Dies lässt vermuten, dass die Merkure in den Horoskopen der Entwickler des hyperrationalen NLP in Luft- oder Feuerzeichen stehen sollten, was es den Betreffenden schwer machen würde, die beiden anderen Ebenen zu differenzieren. Tatsächlich stand Merkur zur Geburt Richard Bandlers im Wassermann, bei John Grinder im Schützen. Bandler und Grinder untersuchten die Methoden von Fritz Perls (Merkur im Löwen), Virginia Satir (Merkur in der Waage) und Milton Erickson (Merkur im Skorpion), um ihr übergeordnetes Konzept des NLP zu entwickeln. Nur der Skorpionmerkur Ericksons fällt hier aus der Reihe der extrovertierten Merkure. Ericksons Stärke war auch nicht die Analyse, sein Spezialgebiet waren die Hypnose und die Hypnotherapie – die Dömäne eines Wasserzeichenmerkurs. Bandler und Grinder jedenfalls waren nicht in der Lage zwischen körperlicher Wahrnehmung und seelischer Wahrnehmung in Bezug auf das Denken zu unterscheiden. Merkur zeigt also nicht nur, wie wir denken, sondern auch, wie wir über das Denken denken.
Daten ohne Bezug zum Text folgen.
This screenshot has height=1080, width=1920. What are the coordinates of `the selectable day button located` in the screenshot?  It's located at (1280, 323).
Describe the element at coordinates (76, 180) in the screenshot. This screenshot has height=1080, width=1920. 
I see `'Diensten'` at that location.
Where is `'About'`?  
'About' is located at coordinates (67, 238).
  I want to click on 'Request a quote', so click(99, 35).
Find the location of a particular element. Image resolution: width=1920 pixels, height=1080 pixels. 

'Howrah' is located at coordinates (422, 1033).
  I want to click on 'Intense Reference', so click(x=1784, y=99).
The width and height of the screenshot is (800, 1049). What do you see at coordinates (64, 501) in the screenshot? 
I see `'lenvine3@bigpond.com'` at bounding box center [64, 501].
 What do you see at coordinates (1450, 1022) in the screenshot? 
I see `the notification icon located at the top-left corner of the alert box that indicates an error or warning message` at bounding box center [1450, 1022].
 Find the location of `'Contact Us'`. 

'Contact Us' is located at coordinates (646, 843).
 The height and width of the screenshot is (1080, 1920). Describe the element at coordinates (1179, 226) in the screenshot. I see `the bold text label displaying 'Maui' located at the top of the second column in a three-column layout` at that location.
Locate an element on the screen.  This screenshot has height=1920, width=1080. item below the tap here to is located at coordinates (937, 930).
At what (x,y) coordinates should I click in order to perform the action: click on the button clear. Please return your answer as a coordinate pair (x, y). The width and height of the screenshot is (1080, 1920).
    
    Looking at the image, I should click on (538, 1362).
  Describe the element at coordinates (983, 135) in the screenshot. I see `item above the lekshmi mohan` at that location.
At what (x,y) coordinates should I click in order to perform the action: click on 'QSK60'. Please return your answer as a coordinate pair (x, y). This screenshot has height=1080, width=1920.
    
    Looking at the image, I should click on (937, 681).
Bemerkenswert ist, dass die Sonnen von Bandler, Grinder, Perls und Satir in Erd- und Wasserzeichen stehen und deren Horoskope alle insgesamt stark erd- oder wasserbetont sind. Die abstrakt arbeitenden Feuer- und Luftmerkure fallen bei ihnen also jeweils aus dem Rahmen. An diesem Beispiel wird sichtbar, wie außerordentlich bedeutsam die Position Merkurs sein kann. Bei der Horoskopbetrachtung wird meist großer Wert auf die Deutung von Sonne, Mond, Aszendent gelegt, auf schwierige Verbindungen und alles mögliche andere. Das astrologische Gewicht des unruhigen kleinen Wandlers für unser Leben und unsere Begegnung mit anderen wird oft etwas unterschätzt.